EXERCISE PROMPT:
Determine how many lines of the listing below include the string "Given". Output the number and nothing more.

DATA FOR ANALYSIS:
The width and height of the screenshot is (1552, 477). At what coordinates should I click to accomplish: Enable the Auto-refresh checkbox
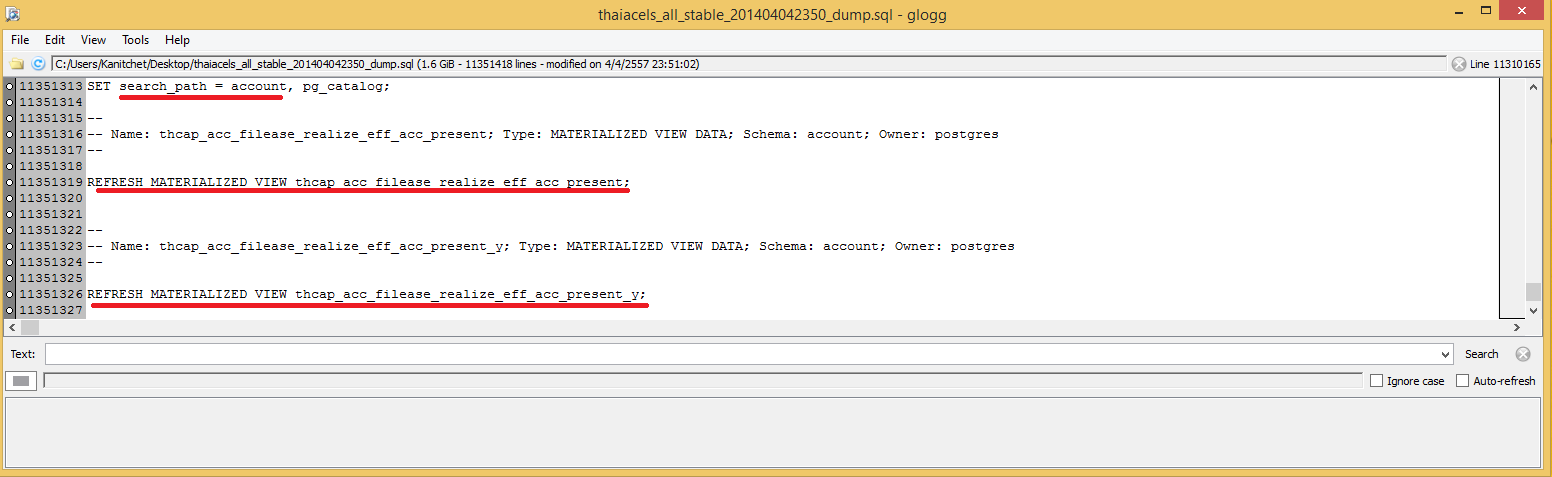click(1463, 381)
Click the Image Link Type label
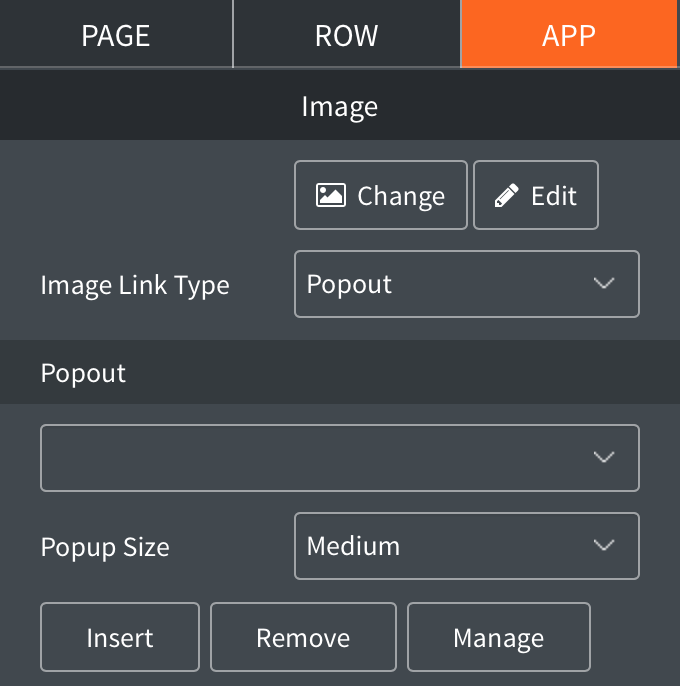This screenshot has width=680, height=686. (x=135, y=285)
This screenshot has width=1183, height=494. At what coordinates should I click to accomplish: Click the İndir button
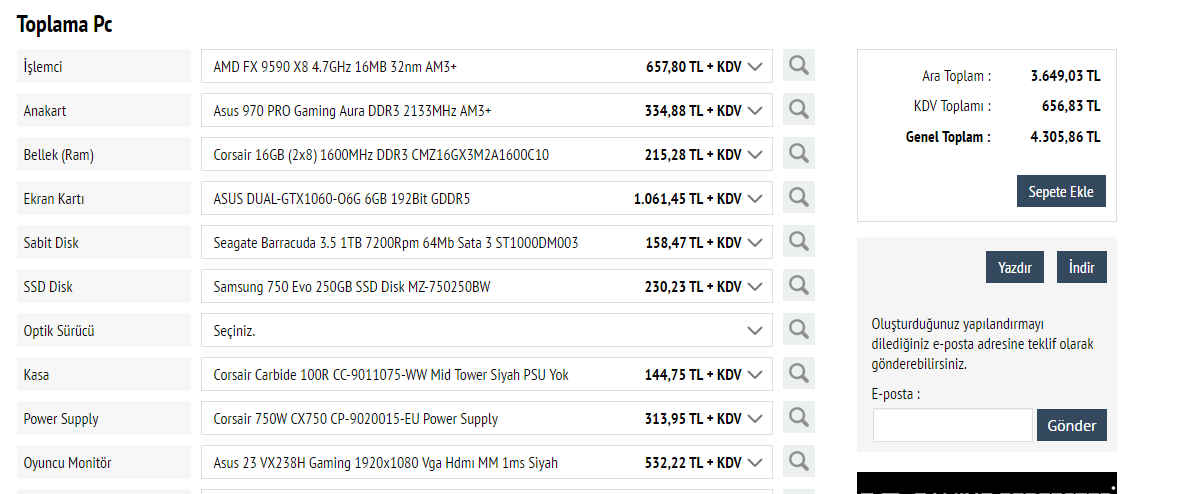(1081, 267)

...

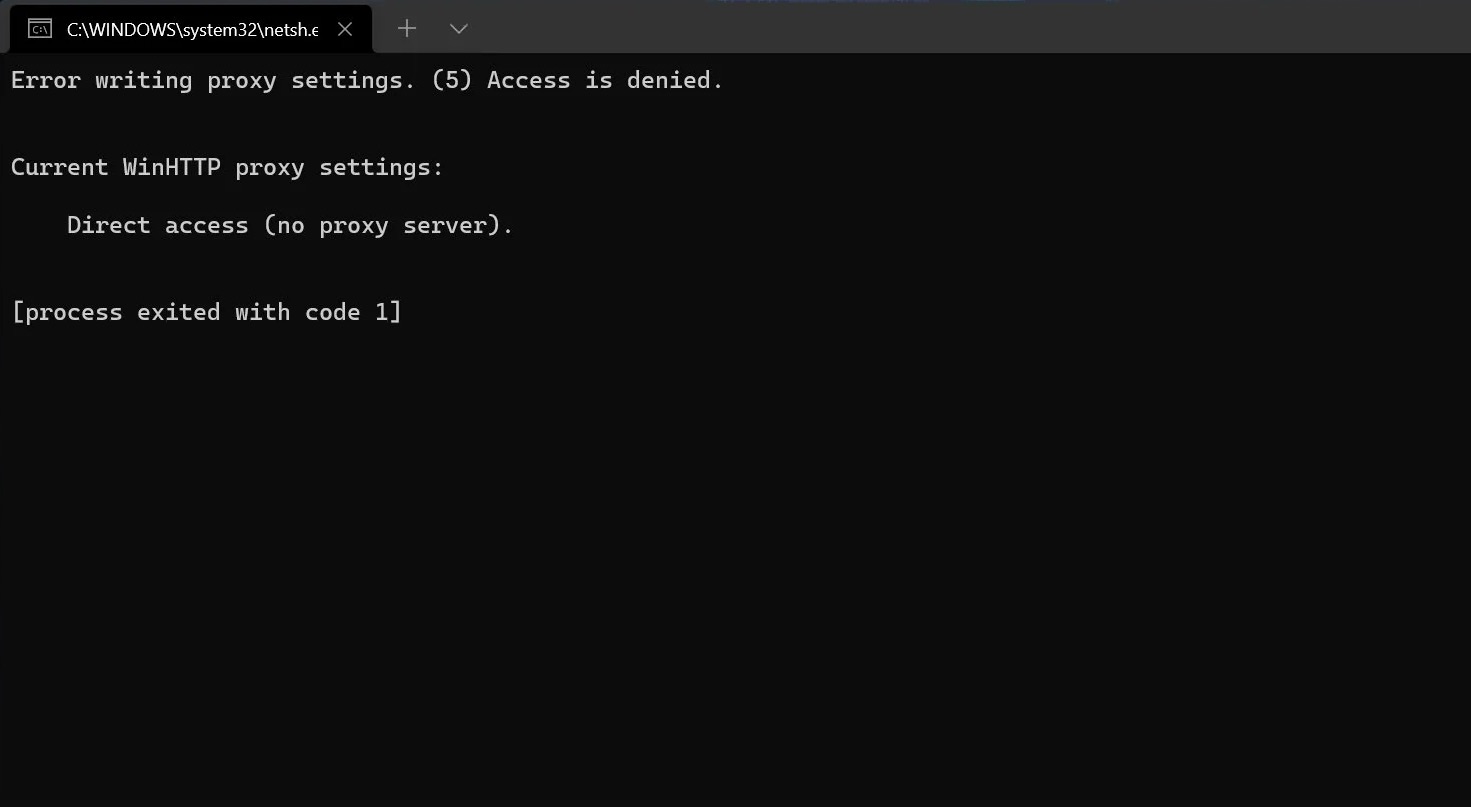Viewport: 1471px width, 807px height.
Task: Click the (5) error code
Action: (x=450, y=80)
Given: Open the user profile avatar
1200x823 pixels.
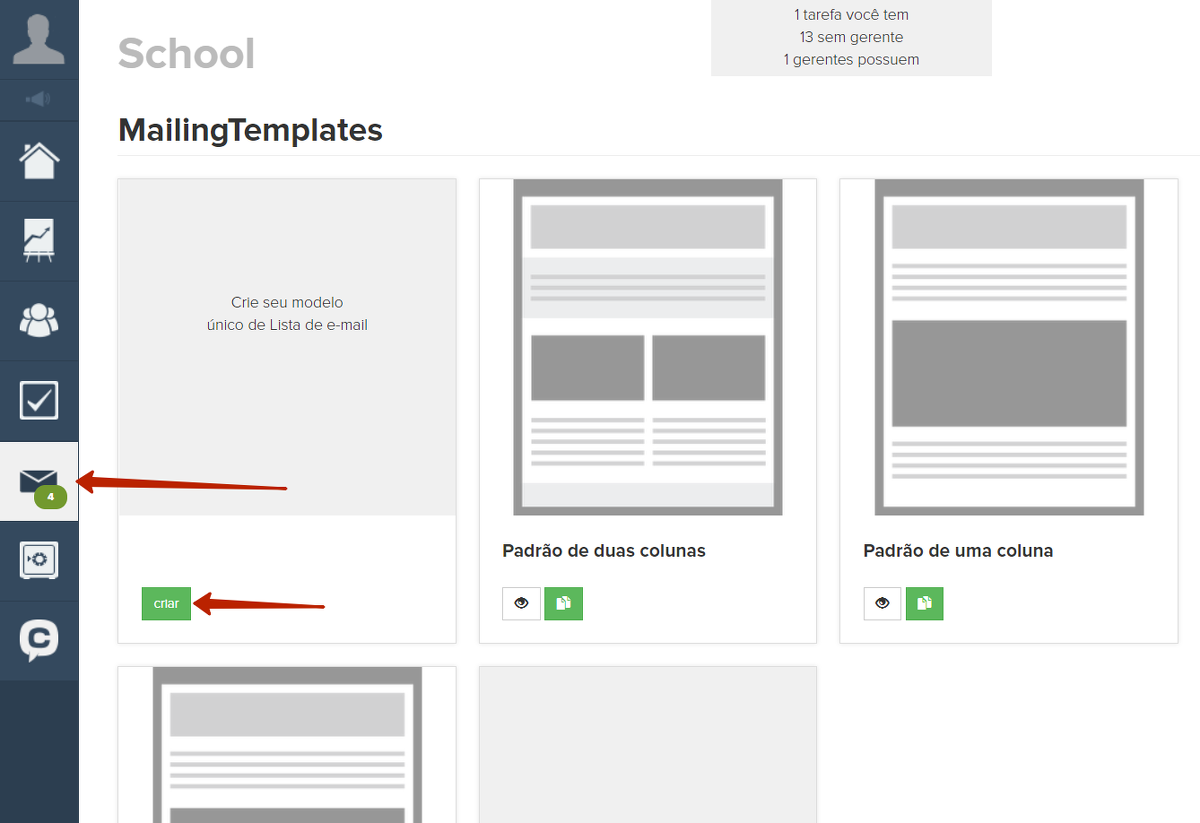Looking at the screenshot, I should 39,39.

* * *

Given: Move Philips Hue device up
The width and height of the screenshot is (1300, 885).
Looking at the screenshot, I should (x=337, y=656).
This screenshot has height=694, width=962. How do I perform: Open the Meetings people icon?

EXERCISE OUTPUT:
2